● **PROBLEM DETAILS**: Give only the number of lines in these records that contain the word "computer".

*** MATERIAL TO PROCESS Section Begins ***

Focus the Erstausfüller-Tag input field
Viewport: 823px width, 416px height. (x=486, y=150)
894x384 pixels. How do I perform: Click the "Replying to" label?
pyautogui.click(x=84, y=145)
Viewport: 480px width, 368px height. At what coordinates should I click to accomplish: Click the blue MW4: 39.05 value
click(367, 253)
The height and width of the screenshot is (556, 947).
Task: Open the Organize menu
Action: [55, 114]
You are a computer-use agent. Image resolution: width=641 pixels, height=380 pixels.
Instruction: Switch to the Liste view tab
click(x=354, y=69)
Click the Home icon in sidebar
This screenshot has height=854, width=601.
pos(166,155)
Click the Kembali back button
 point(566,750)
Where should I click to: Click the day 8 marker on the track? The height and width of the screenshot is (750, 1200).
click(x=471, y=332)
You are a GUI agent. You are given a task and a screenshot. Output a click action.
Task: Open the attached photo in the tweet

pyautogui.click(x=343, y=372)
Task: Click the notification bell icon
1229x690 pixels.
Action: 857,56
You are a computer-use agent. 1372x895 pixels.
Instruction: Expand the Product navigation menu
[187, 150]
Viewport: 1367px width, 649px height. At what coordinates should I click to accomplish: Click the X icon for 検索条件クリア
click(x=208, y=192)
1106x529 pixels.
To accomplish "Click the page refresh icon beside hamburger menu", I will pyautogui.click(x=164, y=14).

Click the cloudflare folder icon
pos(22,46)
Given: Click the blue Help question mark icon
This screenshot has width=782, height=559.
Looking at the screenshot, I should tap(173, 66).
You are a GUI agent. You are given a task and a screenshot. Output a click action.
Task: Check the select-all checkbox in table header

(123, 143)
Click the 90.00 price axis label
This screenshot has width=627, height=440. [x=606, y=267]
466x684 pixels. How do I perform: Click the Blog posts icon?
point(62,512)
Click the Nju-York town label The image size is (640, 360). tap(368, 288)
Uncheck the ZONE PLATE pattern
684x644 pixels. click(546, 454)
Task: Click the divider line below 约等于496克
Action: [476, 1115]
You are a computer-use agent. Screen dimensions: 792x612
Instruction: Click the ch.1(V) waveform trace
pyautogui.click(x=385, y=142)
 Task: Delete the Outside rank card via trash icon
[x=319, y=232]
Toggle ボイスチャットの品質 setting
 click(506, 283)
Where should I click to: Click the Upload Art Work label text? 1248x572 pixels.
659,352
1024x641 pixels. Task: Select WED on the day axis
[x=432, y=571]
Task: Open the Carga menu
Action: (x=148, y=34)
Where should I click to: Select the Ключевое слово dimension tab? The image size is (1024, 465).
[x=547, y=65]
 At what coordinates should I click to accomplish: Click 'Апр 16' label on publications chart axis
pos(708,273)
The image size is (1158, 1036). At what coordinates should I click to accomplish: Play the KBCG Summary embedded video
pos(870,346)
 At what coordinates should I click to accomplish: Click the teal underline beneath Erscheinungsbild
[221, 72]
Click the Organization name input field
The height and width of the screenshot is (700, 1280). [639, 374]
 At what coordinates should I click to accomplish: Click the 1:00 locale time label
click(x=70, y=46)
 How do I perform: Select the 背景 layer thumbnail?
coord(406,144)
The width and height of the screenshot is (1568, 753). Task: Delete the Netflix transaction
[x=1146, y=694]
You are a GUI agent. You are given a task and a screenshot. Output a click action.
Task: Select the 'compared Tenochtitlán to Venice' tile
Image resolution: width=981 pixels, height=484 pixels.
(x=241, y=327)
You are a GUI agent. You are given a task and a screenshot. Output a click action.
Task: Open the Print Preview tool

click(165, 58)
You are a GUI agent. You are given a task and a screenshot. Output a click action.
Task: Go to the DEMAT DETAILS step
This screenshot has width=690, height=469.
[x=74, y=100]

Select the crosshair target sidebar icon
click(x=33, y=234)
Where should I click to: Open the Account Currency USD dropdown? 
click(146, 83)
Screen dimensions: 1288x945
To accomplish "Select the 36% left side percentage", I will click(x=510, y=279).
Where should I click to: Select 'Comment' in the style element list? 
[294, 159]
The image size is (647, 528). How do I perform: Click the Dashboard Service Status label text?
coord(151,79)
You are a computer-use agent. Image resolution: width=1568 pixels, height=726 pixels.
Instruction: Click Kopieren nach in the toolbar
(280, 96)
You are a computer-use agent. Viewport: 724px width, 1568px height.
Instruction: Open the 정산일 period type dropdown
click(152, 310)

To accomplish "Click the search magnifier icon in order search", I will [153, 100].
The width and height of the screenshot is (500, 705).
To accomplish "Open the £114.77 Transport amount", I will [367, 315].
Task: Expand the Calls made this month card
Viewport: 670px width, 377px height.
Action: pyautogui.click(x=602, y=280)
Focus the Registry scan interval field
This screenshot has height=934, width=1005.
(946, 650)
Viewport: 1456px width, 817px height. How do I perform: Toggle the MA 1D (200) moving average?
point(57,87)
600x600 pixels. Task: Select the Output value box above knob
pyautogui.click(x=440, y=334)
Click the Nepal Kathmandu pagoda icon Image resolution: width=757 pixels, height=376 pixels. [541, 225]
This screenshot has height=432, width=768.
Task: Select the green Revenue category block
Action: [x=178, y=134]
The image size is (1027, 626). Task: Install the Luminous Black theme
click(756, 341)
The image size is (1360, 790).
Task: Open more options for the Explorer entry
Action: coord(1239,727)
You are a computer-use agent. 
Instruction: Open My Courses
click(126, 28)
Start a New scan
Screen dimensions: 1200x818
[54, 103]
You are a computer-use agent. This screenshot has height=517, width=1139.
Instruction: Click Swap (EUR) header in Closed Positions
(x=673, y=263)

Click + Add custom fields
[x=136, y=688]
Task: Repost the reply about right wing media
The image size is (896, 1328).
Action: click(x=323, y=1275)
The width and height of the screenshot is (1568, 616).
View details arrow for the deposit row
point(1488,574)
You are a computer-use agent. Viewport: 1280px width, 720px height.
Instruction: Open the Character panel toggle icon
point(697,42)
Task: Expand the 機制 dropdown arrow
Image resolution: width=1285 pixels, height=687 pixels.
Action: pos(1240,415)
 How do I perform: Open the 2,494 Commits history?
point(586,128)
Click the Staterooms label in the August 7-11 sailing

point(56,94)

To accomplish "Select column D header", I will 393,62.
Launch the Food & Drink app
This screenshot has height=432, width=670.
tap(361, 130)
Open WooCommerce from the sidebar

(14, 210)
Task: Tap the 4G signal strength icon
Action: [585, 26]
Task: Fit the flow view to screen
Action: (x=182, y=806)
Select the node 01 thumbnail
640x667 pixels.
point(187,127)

*** MATERIAL TO PROCESS Section Ends ***

● **SOLUTION BELOW**: 8